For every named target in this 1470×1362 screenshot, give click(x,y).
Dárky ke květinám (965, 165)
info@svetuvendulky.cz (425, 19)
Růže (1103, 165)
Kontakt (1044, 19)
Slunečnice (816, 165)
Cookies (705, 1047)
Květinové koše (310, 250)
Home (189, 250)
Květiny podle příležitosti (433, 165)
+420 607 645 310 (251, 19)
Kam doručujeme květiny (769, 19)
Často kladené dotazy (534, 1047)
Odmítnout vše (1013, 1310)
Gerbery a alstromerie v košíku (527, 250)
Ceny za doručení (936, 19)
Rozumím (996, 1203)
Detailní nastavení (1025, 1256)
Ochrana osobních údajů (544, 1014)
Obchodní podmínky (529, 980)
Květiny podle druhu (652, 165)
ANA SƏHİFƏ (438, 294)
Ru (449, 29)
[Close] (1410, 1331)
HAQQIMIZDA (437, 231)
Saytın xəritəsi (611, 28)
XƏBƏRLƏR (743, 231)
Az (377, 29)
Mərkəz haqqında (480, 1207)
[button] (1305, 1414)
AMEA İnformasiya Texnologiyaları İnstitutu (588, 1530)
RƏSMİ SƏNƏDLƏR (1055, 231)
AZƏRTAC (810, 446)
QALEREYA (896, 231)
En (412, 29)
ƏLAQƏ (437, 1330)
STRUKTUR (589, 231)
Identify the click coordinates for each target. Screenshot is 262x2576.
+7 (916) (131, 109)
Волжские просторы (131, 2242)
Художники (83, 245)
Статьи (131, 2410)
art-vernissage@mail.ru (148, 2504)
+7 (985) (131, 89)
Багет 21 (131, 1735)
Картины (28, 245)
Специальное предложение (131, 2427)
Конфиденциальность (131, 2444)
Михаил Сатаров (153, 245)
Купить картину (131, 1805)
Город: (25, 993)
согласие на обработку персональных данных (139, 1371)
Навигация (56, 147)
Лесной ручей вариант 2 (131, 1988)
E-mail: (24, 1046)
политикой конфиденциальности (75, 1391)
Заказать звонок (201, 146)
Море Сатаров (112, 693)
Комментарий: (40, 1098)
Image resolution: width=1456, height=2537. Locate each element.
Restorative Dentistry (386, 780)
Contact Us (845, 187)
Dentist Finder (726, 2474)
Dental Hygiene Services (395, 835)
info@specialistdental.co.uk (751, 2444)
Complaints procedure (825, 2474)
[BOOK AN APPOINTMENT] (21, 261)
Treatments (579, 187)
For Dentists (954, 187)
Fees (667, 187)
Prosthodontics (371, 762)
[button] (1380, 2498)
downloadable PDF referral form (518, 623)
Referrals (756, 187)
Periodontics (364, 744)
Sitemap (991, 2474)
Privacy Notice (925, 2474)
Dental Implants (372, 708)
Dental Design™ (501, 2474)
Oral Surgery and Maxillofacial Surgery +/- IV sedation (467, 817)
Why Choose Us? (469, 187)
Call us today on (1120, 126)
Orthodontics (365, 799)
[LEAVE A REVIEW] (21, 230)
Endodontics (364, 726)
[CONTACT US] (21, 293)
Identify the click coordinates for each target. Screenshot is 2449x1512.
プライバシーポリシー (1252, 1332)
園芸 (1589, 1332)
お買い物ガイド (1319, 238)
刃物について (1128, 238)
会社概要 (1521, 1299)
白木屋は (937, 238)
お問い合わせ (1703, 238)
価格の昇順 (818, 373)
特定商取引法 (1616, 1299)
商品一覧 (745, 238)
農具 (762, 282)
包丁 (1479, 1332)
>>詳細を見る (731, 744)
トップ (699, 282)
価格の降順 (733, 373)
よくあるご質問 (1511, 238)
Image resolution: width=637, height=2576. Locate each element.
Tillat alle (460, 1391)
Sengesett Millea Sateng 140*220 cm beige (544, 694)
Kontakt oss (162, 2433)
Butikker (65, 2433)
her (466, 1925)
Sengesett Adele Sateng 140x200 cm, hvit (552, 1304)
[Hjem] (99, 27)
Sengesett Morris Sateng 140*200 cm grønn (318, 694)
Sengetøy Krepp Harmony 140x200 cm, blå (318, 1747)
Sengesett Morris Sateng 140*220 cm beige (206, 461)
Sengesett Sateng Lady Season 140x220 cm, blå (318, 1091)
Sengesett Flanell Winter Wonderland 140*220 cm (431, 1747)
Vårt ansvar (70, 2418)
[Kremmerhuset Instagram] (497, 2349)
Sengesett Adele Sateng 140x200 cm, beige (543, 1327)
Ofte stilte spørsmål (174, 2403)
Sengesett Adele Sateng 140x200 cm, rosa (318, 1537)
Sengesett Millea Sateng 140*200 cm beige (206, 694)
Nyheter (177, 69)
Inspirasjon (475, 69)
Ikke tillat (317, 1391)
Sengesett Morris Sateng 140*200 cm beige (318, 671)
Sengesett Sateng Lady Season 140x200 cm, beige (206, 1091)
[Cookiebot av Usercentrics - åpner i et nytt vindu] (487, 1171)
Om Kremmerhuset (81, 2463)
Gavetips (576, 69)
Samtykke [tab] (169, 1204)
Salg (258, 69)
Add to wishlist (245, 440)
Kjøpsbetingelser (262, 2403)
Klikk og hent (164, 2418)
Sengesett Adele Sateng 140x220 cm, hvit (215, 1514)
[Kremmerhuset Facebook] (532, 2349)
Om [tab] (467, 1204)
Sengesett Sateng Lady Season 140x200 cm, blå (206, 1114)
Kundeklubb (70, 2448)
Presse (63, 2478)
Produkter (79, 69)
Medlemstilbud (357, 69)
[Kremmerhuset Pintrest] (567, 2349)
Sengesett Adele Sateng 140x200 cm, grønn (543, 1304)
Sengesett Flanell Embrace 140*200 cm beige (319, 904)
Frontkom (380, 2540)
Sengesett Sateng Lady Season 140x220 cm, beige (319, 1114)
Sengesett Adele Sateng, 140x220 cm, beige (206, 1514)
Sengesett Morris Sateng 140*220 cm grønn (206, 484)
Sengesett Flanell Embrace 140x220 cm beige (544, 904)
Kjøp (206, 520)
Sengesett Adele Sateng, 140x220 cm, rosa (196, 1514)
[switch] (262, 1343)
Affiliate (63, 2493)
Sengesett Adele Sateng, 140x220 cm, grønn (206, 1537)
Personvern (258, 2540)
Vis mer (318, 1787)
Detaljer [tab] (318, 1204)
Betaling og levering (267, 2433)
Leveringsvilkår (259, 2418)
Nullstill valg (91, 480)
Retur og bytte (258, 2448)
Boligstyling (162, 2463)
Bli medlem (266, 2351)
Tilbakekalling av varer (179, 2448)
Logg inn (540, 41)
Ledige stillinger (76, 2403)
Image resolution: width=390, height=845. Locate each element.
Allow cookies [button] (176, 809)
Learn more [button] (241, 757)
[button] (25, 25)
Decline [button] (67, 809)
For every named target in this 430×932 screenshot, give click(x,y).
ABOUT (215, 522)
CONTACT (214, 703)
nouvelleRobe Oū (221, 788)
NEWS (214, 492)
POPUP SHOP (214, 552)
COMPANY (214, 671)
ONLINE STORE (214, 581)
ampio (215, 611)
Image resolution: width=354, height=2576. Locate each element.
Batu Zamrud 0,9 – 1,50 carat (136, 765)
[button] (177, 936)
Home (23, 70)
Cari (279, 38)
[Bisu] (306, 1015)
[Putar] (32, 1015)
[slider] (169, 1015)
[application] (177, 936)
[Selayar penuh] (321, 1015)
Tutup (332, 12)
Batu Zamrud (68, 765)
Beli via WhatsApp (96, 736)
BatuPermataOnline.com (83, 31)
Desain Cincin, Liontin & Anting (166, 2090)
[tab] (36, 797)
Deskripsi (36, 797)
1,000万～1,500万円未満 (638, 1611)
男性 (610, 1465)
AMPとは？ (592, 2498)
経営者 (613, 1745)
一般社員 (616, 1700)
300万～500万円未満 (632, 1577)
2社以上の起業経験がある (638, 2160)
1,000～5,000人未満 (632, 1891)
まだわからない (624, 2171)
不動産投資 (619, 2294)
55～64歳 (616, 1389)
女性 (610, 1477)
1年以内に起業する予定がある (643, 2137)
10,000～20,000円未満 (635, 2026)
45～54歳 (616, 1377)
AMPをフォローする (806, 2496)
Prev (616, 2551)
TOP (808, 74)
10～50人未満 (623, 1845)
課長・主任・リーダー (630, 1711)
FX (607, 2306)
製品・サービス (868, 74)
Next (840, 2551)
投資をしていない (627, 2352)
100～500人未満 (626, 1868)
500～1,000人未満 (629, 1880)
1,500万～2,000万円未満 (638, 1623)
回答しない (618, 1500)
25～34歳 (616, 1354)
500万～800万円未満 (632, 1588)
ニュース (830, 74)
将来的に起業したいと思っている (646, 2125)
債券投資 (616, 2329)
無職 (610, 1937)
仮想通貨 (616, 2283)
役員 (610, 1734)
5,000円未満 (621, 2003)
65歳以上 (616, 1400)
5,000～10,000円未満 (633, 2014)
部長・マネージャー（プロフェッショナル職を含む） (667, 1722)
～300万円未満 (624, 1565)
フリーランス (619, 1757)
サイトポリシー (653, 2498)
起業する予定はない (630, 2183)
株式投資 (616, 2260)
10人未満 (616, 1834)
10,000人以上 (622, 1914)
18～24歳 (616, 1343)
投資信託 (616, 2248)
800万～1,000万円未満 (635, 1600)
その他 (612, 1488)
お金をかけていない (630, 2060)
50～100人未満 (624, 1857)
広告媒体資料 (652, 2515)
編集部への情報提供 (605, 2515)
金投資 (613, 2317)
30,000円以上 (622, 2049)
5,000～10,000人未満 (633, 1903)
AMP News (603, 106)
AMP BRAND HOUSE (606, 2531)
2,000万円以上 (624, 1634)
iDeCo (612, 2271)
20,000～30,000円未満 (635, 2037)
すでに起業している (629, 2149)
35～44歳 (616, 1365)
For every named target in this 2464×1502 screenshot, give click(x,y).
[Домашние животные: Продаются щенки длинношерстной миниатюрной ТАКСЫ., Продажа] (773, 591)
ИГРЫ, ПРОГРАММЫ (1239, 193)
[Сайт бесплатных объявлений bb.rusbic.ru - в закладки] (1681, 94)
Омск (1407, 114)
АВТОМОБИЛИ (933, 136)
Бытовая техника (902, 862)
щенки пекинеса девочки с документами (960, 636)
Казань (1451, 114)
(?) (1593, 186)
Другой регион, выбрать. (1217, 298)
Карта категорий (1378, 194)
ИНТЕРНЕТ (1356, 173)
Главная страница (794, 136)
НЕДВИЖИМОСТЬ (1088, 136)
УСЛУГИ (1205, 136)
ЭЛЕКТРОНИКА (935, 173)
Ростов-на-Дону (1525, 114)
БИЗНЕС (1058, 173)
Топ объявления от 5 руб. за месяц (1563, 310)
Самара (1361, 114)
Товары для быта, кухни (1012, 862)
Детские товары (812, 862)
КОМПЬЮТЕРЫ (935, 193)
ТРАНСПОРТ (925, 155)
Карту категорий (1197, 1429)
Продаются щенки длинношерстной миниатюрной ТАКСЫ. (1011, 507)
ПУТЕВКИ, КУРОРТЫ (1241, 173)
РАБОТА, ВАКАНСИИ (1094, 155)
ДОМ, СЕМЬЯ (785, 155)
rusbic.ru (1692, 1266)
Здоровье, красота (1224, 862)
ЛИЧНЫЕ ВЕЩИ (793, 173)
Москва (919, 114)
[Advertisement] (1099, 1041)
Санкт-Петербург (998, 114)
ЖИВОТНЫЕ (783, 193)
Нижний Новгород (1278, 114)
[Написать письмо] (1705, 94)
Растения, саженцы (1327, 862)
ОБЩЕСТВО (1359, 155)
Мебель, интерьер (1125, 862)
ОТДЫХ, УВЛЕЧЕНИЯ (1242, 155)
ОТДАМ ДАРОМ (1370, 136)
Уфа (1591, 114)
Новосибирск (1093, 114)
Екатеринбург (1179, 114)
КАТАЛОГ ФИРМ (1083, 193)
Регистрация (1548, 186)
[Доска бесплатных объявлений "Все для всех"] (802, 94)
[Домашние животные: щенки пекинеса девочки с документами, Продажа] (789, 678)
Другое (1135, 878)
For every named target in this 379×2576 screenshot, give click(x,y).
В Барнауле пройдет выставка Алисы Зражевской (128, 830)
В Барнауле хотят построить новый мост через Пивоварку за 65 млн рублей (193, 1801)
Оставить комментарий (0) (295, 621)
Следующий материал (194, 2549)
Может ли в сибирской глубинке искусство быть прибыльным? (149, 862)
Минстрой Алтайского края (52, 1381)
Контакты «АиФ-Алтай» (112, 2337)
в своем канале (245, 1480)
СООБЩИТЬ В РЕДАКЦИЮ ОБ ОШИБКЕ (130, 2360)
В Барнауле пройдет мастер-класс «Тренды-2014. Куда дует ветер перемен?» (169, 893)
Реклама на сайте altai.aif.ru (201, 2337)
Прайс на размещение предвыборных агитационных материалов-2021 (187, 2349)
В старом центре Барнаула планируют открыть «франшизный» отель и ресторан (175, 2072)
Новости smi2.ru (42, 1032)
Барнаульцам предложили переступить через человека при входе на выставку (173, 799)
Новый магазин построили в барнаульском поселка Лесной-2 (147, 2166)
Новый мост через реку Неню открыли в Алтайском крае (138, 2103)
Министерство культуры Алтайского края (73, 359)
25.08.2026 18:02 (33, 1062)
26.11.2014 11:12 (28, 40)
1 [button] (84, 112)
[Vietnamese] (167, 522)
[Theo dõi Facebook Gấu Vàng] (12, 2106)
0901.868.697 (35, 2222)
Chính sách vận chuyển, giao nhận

=-=-=

* **Aim of the exercise**
Go back to the listing above. Copy word for word the lines from the one with "ABOUT (215, 522)" through the one with "編集部への情報提供 (605, 2515)", and nothing more.

* **Completed task**
ABOUT (215, 522)
CONTACT (214, 703)
nouvelleRobe Oū (221, 788)
NEWS (214, 492)
POPUP SHOP (214, 552)
COMPANY (214, 671)
ONLINE STORE (214, 581)
ampio (215, 611)
Image resolution: width=354, height=2576. Locate each element.
Batu Zamrud 0,9 – 1,50 carat (136, 765)
[button] (177, 936)
Home (23, 70)
Cari (279, 38)
[Bisu] (306, 1015)
[Putar] (32, 1015)
[slider] (169, 1015)
[application] (177, 936)
[Selayar penuh] (321, 1015)
Tutup (332, 12)
Batu Zamrud (68, 765)
Beli via WhatsApp (96, 736)
BatuPermataOnline.com (83, 31)
Desain Cincin, Liontin & Anting (166, 2090)
[tab] (36, 797)
Deskripsi (36, 797)
1,000万～1,500万円未満 (638, 1611)
男性 (610, 1465)
AMPとは？ (592, 2498)
経営者 (613, 1745)
一般社員 (616, 1700)
300万～500万円未満 (632, 1577)
2社以上の起業経験がある (638, 2160)
1,000～5,000人未満 (632, 1891)
まだわからない (624, 2171)
不動産投資 (619, 2294)
55～64歳 (616, 1389)
女性 (610, 1477)
1年以内に起業する予定がある (643, 2137)
10,000～20,000円未満 (635, 2026)
45～54歳 (616, 1377)
AMPをフォローする (806, 2496)
Prev (616, 2551)
TOP (808, 74)
10～50人未満 (623, 1845)
課長・主任・リーダー (630, 1711)
FX (607, 2306)
製品・サービス (868, 74)
Next (840, 2551)
投資をしていない (627, 2352)
100～500人未満 (626, 1868)
500～1,000人未満 (629, 1880)
1,500万～2,000万円未満 (638, 1623)
回答しない (618, 1500)
25～34歳 (616, 1354)
500万～800万円未満 (632, 1588)
ニュース (830, 74)
将来的に起業したいと思っている (646, 2125)
債券投資 (616, 2329)
無職 (610, 1937)
仮想通貨 (616, 2283)
役員 (610, 1734)
5,000円未満 (621, 2003)
65歳以上 (616, 1400)
5,000～10,000円未満 (633, 2014)
部長・マネージャー（プロフェッショナル職を含む） (667, 1722)
～300万円未満 (624, 1565)
フリーランス (619, 1757)
サイトポリシー (653, 2498)
起業する予定はない (630, 2183)
株式投資 (616, 2260)
10人未満 (616, 1834)
10,000人以上 (622, 1914)
18～24歳 (616, 1343)
投資信託 (616, 2248)
800万～1,000万円未満 (635, 1600)
その他 (612, 1488)
お金をかけていない (630, 2060)
50～100人未満 (624, 1857)
広告媒体資料 (652, 2515)
編集部への情報提供 (605, 2515)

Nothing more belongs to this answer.